The Government of Sweden announced additional requirements for citizenship applications from 2025 onwards, subject to parliamentary approval. Applicants for naturalisation will need to take a language test and a societal knowledge test before they can become Swedish citizens.
The assimilation debate and citizenship
Sweden has long been a safe haven for many migrants who escape war, political persecution, and poverty, a history that spans World War II, Vietnam War and the Yugoslav Wars.
However, since the European migrant crisis of the 2010s, a fierce debate has erupted around the apparent inability of some migrants to assimilate into society, as well as the appearance of “parallel societies” around certain ethnoreligious groups that enforce rules in conflict with the general Swedish society.
At present, unlike neighbouring Denmark or other countries like the United Kingdom, naturalisation as a Swedish citizen requires only a continuous legal residence of 5 years, permanent residence status (obtainable with 2-5 years of residence depending on situation), good conduct, plus an interview with an immigration officer. With the surge in immigrants, it became apparent that Sweden needs to require higher standards of its prospective citizens.
The new requirements
From 1 January 2025, applicants for naturalisation between the ages of 16 and 66 will require (in addition to present requirements):
- A language test, and
- A citizenship test with societal knowledge in focus.
The language test requirement can be met by taking the exam at the end of SFI Course D, the highest level of the Swedish language course for immigrants. Tisus, the language test for university admission, will also be accepted.
The citizenship test requirement will also be considered as fulfilled through completing adult education (komvux) courses in societal knowledge (samhällskunskap).
Unified tests will also be available for all applicants who don’t meet the requirements, but these will have to be paid for by the applicant, costing approximately 2500 kronor (€247).
Citizenship tests: not easy to create one nor pass one?
Citizenship tests are often required of naturalisation applicants to ensure they understand life in the host nation. But a fair citizenship test is not that easy to create, let alone pass.
In 2018, for example, the UK Home Secretary Sajid Javid criticised his country’s citizenship test as a “pub quiz” that doesn’t fit its intended purpose.

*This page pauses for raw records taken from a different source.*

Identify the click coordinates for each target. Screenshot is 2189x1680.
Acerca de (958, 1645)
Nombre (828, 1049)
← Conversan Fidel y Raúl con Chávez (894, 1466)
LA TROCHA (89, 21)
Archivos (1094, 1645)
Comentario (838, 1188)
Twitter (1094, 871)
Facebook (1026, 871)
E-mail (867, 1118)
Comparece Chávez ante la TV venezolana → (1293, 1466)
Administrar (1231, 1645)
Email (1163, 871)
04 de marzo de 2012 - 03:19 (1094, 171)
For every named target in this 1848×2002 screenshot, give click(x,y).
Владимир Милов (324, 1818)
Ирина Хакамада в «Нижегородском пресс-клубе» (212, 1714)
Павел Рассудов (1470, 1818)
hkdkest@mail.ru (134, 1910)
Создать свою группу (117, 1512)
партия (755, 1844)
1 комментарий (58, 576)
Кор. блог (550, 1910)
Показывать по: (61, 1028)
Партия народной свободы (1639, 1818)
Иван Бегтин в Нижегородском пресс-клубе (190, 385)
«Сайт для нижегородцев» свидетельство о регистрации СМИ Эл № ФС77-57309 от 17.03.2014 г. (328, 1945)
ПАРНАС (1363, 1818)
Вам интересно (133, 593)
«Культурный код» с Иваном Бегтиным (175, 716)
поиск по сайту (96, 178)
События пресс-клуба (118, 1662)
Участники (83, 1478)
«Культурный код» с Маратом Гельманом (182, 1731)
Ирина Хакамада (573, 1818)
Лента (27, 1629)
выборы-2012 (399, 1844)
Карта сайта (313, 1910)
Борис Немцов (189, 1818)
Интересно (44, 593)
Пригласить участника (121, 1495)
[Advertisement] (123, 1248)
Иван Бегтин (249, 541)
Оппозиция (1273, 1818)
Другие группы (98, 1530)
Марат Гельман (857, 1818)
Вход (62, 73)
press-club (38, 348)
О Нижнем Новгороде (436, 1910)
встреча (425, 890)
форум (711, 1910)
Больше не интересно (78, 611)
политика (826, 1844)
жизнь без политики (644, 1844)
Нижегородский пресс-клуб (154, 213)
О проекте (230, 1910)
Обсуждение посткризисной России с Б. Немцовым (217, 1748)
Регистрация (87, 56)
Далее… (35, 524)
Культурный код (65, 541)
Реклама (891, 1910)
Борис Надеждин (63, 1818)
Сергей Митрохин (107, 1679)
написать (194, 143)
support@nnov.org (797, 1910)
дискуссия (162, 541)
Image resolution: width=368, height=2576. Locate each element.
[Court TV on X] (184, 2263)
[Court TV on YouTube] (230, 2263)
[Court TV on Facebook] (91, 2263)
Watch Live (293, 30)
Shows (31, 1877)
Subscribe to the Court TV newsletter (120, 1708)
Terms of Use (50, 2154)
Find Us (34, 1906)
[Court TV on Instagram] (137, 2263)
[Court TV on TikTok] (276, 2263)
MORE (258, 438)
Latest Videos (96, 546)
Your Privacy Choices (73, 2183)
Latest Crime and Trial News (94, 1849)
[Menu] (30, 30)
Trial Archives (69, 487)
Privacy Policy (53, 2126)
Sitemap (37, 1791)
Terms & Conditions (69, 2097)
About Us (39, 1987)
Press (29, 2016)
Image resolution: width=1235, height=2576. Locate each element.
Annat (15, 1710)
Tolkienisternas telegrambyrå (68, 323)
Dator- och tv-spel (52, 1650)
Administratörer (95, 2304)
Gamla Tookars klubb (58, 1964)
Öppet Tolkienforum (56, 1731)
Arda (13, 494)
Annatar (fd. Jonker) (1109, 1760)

The UK citizenship test is in a multiple choice format that tests basic knowledge in British history, society and culture.
The Danish citizenship test, which has a similar format and context, is infamous for a pass rate as low as 32%, with the government blaming candidates for “not preparing properly”. Questions include, for example, the year in which the first Olsen Gang film was premiered.
It isn’t yet known how the Swedish citizenship will look like, but the government knew it takes time and so gave four years to the task of creating one, debuting from 2025.